**Task brief:** Below are records to print word for word; include none of their pictures.

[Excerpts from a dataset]
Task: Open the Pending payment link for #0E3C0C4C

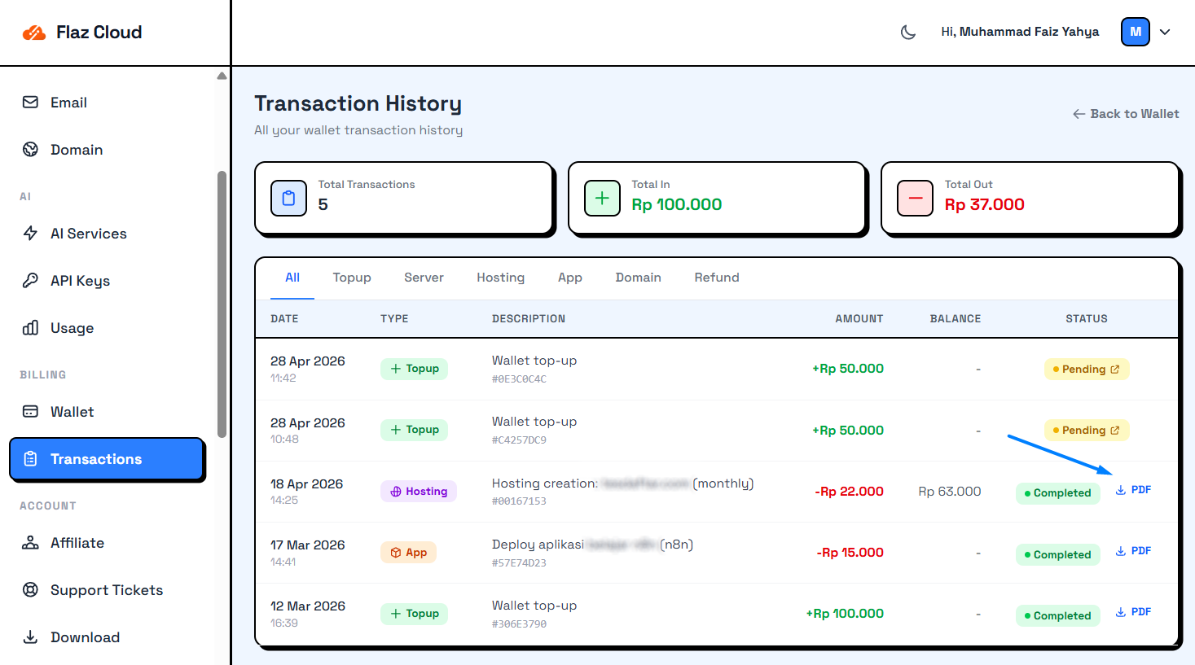Action: pyautogui.click(x=1087, y=369)
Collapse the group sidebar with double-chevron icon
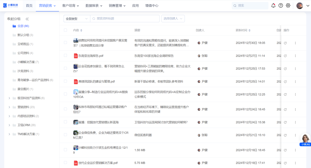Image resolution: width=311 pixels, height=168 pixels. (27, 19)
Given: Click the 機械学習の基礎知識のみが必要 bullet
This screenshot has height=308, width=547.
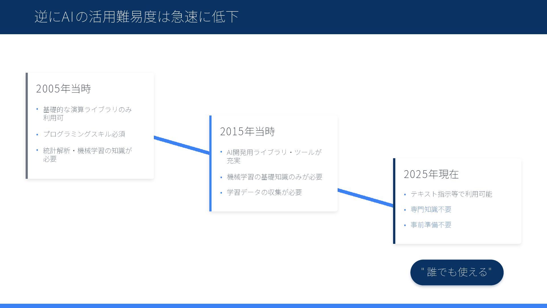Looking at the screenshot, I should pos(274,177).
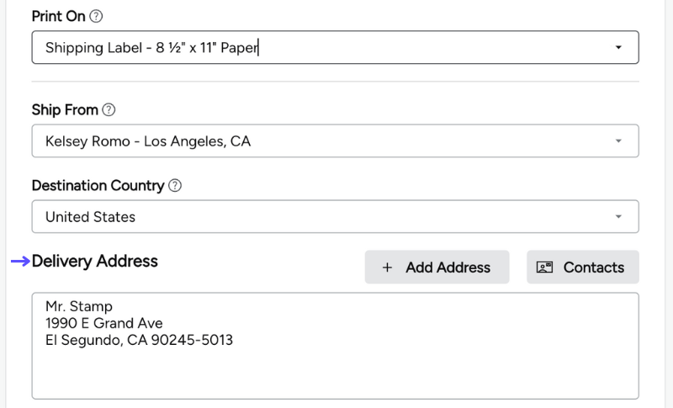This screenshot has height=408, width=673.
Task: Expand the Destination Country dropdown arrow
Action: tap(618, 217)
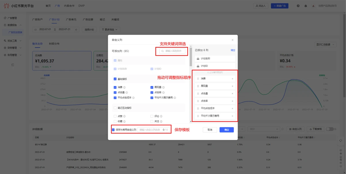Click the help question mark icon
346x174 pixels.
[x=298, y=6]
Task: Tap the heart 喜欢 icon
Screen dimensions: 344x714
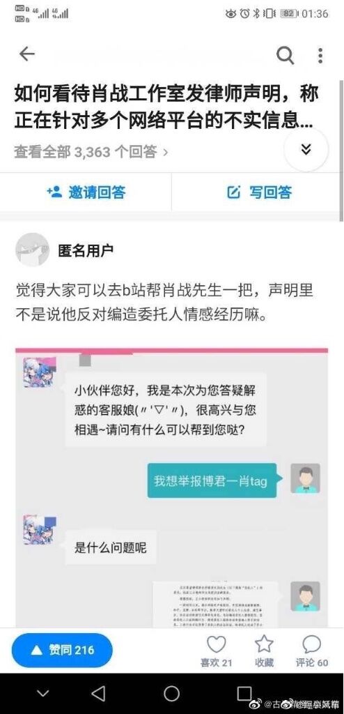Action: click(216, 644)
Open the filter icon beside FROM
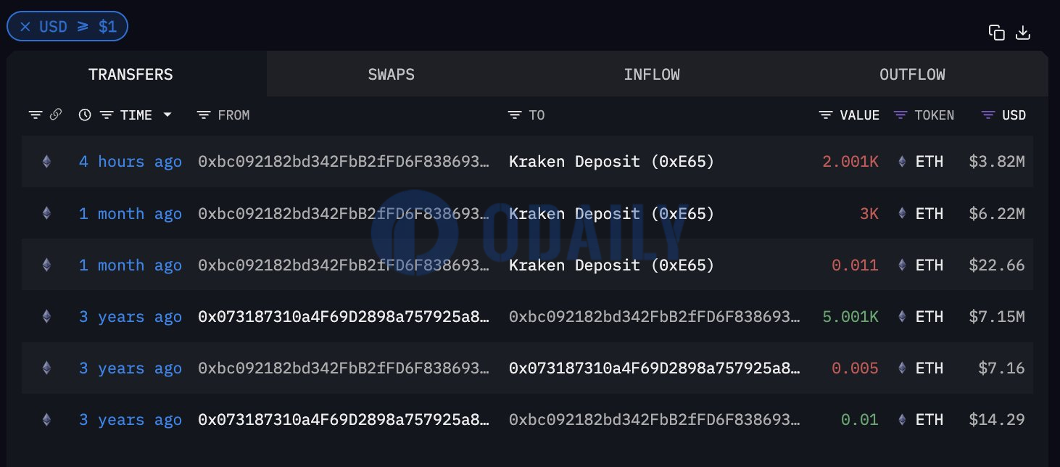Viewport: 1060px width, 467px height. click(x=204, y=115)
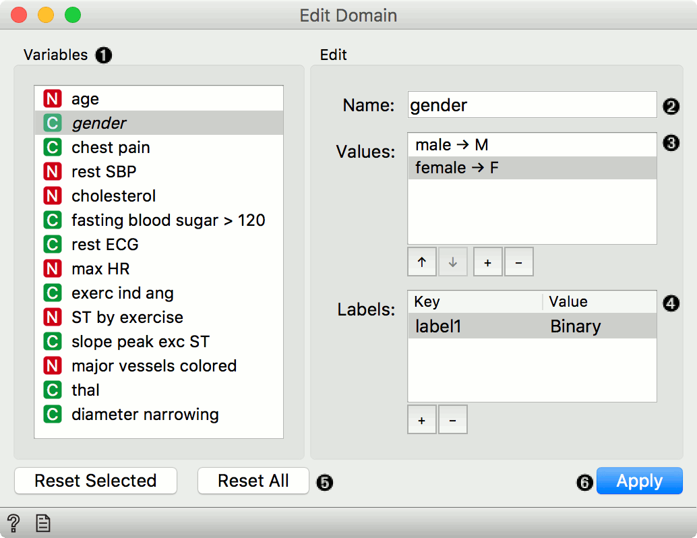Move selected value up with arrow button
This screenshot has height=538, width=697.
click(x=422, y=262)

**Finished task:**
Task: Open the Pending payment link for #0E3C0C4C

Action: pyautogui.click(x=1087, y=369)
Collapse the group sidebar with double-chevron icon
Image resolution: width=311 pixels, height=168 pixels. (27, 19)
Given: Click the 機械学習の基礎知識のみが必要 bullet
This screenshot has height=308, width=547.
Looking at the screenshot, I should pos(274,177).
This screenshot has height=408, width=673.
Task: Expand the Destination Country dropdown arrow
Action: tap(618, 217)
Click the help question mark icon
346x174 pixels.
[x=298, y=6]
Task: Tap the heart 喜欢 icon
Screen dimensions: 344x714
Action: click(216, 644)
Open the filter icon beside FROM
Viewport: 1060px width, 467px height. click(x=204, y=115)
Move selected value up with arrow button
This screenshot has height=538, width=697.
click(x=422, y=262)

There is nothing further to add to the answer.